Horses of the calibre of Kauto Star and Long Run don’t grow on trees, but Paul Nicholls must currently be hoping for a double case of lightning striking twice, following the arrival in his stable of exciting young French steeplechaser Kauto Stone, who had previously been trained by Jehan Bertran de Balanda.

There are two reasons for hoping that Kauto Stone might scale similar heights to the aforementioned Cheltenham Gold Cup heroes: Kauto Stone is a half-brother to Kauto Star and he won last season’s Grade 1 Prix Maurice Gillois Steeplechase at Auteuil, France’s premier four-year-old chase which had been won the previous year by Long Run.

Kauto Stone might only be a five-year-old, but the best French National Hunt horses seem to come to hand very quickly and he has already won three Graded jumps races, including the Grade 2 Prix Georges de Talhouet-Roy Hurdle as a three-year-old in 2009.

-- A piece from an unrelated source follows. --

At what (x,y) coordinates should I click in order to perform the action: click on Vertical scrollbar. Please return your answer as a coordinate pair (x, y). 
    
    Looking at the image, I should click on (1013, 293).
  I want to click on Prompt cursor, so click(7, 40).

Like Kauto Star, he is the son of a former high-class French-trained Flat horse: Kauto Star’s sire Village Star, a son of the Mill Reef stallion Moulin, won the 1988 Grand Prix de Saint-Cloud when trained by Andre Fabre, while Kauto Stone’s sire With The Flow, an American-bred son of Irish River from the family of Lammtarra and Bosra Sham, won the Prix de Fontainebleau over 1600m as a three-year-old in 1998 for Criquette Head-Maarek’s stable, from which he was Group One-placed in the Prix Ganay three years later.

Any further success which Kauto Stone can achieve will be a big boost for Vauterhill Stud in Devon as With The Flow, who started his stud career in France in 2002 at Haras du Grand Chesnaie, is now on the roster there, which represents a potentially major coup for British National Hunt breeding.

Any such boost will doubtless be scrupulously logged by the TBA, whose Chief Executive Louise Kemble owns Kauto Stone in partnership with Patrick Atkinson.